-- DATA UNDER STUDY follows --

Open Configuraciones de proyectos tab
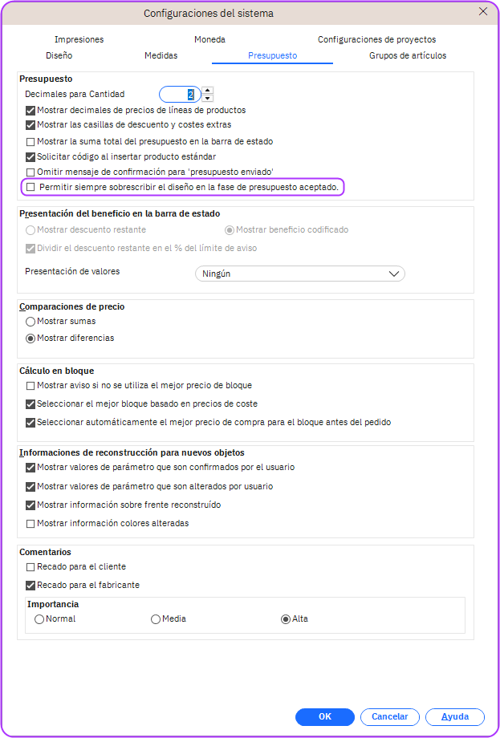The image size is (500, 738). (x=376, y=39)
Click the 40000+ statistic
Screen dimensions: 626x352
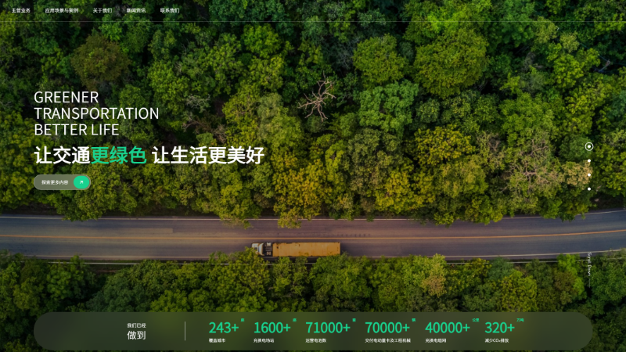(448, 330)
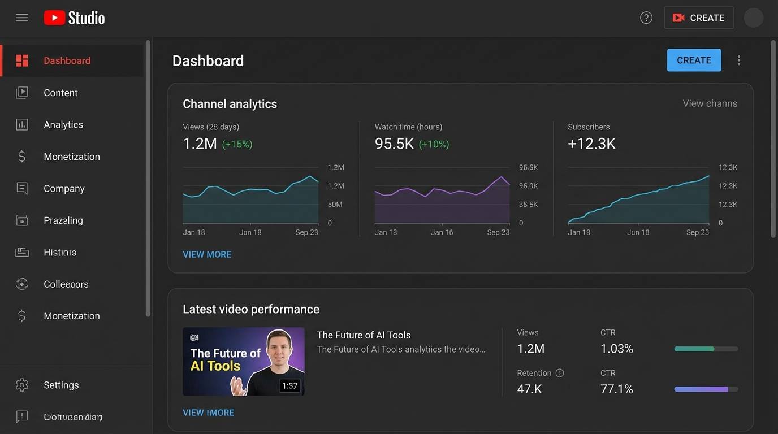Open the Settings gear icon
778x434 pixels.
click(x=21, y=385)
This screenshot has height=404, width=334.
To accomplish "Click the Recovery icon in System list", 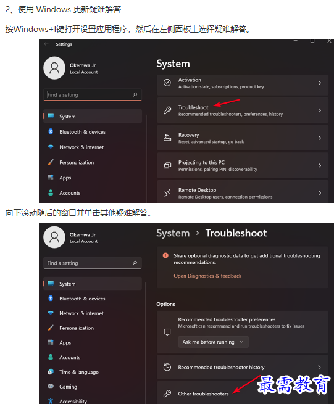I will click(167, 138).
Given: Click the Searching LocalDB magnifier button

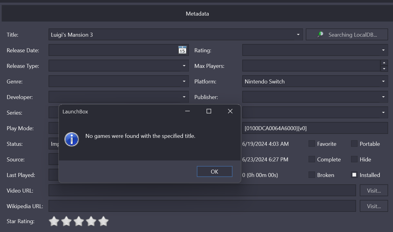Looking at the screenshot, I should [347, 35].
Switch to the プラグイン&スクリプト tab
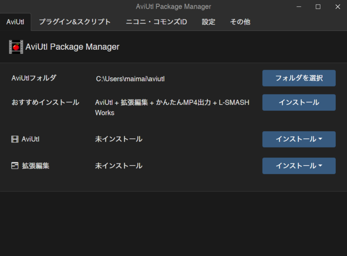The height and width of the screenshot is (256, 347). (75, 22)
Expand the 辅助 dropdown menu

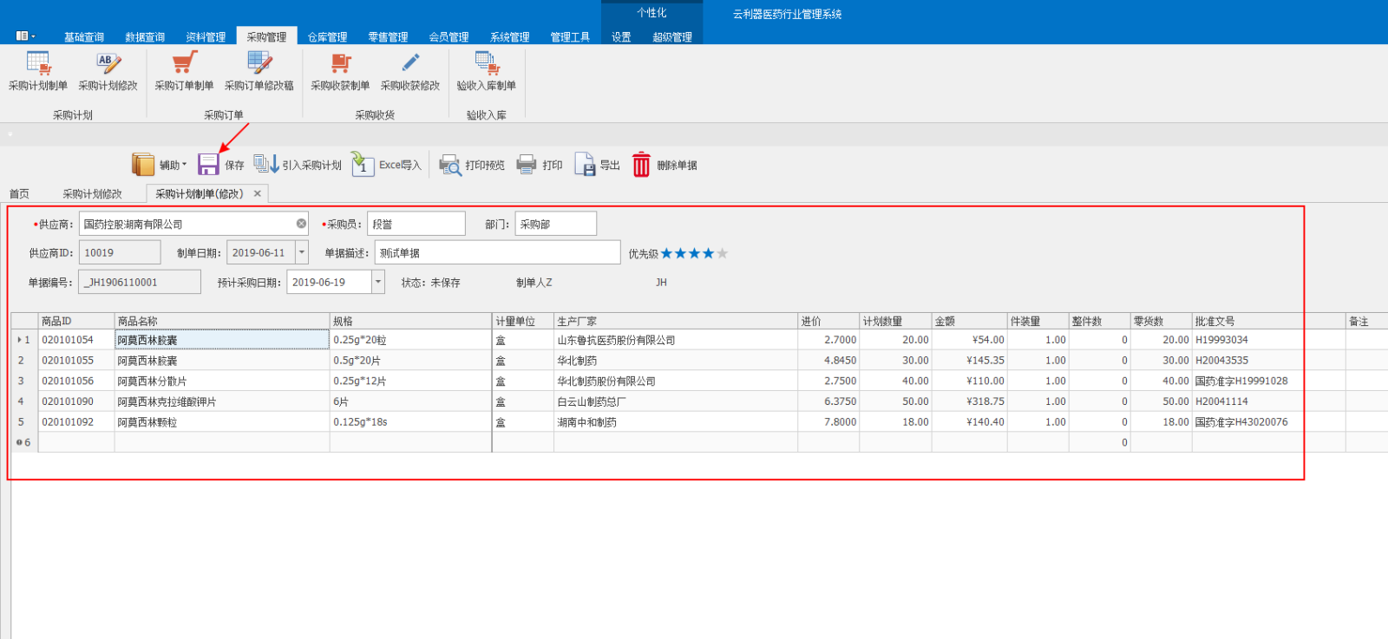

-- DATA UNDER STUDY concluded --

▶ _PROBLEM TO SOLVE_:
Please return, without any change, the lines from the line containing "Given: Click the" through the last line of the entries, dropping the pictures.

▶ _WRITTEN ANSWER_:
Given: Click the Searching LocalDB magnifier button

Looking at the screenshot, I should [347, 35].
Switch to the プラグイン&スクリプト tab
The height and width of the screenshot is (256, 347). (75, 22)
Expand the 辅助 dropdown menu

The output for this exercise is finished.